What does she think is the attraction of handbags? “It can change your whole look without having to invest in a brand-new outfit,” she says. “The bigger the bag, the smaller you look - a good thing when people are so obsessed with size. At parties you see women looking at each other’s bag rather than each other’s outfit. Buying a discount designer bag can be cheaper than changing your wardrobe or going to WeightWatchers.”
Given the growing consumer interest in her business, it does seem that Gerry has tapped neatly into the new austerity zeitgeist. Even Anya Hindmarch, the luxury handbag designer whose company is worth a reputed £20m, recently announced that the days of spending £1000 on a designer bag are over - despite her “It” bags at upwards of £1295 being endorsed by the likes of Angelina Jolie. “I’ve always thought the really, really expensive bag, which then becomes completely unfashionable the next season, is a bit dishonest, and I think customers are more intelligent than that.” She prefers to market her more expensive bags as an “investment buy to pass on to the children”.
Gerry points out that she only gets access to the new bags because the shops her agents find them in have made so much profit from the people who will pay full-price they can afford to offload them. “The mark-up on designer brands in stores is huge because of overheads and because they stock new-season ranges,” she says. “A lot of the iconic designer bags only get slightly tweaked from season to season, like football strips, in order to keep turnover high.
The designers use celebrity endorsers such as Kate Moss and Sienna Miller to wear them, and get them photographed in Grazia, so that people want to buy them. But I do believe that some designer bags have become caricatures of themselves. I would never take a two-toned purple and red one because it wouldn’t sell. I like black, brown and tan because they’re safer.
“Women want a classic designer bag that won’t date quickly. I don’t like ostentation and a very obvious designer look. I prefer the low-key classic style. A classic Mulberry, for example, ages very gracefully.”

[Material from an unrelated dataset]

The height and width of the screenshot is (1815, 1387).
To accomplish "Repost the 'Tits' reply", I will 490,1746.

In any case, the new fashion trend is to mix and match a designer handbag with cheaper items from Zara, TopShop or Primark. Leigh Sparks, professor of retail studies at the University of Stirling, agrees that the lure of the label is losing its appeal. “Only a particular type of consumer will dress head-to-toe in designer gear these days,” he says. “It’s more acceptable now to wear non-label clothes than previously. So access to a discount designer handbag says a lot.”

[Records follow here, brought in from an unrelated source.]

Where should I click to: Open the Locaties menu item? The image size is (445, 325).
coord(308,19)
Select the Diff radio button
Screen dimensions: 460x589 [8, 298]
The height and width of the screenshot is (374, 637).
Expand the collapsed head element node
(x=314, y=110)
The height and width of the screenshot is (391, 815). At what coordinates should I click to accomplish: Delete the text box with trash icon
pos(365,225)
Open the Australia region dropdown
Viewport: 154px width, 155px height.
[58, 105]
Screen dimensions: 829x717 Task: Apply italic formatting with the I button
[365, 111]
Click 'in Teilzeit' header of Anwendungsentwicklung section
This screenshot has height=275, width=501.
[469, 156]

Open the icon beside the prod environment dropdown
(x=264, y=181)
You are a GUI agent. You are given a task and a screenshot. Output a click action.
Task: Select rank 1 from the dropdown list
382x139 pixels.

Many people, however, are going one step further and renting their designer bag by the week, or the month. Renting has lost its humility to become fashionably hot, especially in the US, where New York-based Bagborroworsteal.com featured in the Sex and the City movie, though Las Vegas-based AllThatBags.com also does a rent-to-buy option on its Chloe and Hermes numbers. Another rental company, FromBagsToRiches.com, was founded by Kara Richter in the belief that “born into the soul of women is a secret desire to carry the bag of our dreams”.
In the UK, Erento.co.uk, the German online rental market place which launched in London in April this year, has seen a 20% leap in designer handbag rentals since September. A tan Prada carry bag, featuring a new push-fit closure in gold metalware, can be had for £30 a week, while a Dior Mono canvas number with white patent leather handles is available at £10 a week. Other bags are by Burberry Dior, Dolce & Gabbana and Prada.
Gerry Campbell has sold some of her handbags to handbaghirehq.com, the British rental company. But she says: “I wouldn’t like to hire a handbag, mainly because you have to hand it back when your time is up but also because it depersonalises the whole experience. In my experience, women prefer ownership, because they can’t help bonding with their bags.”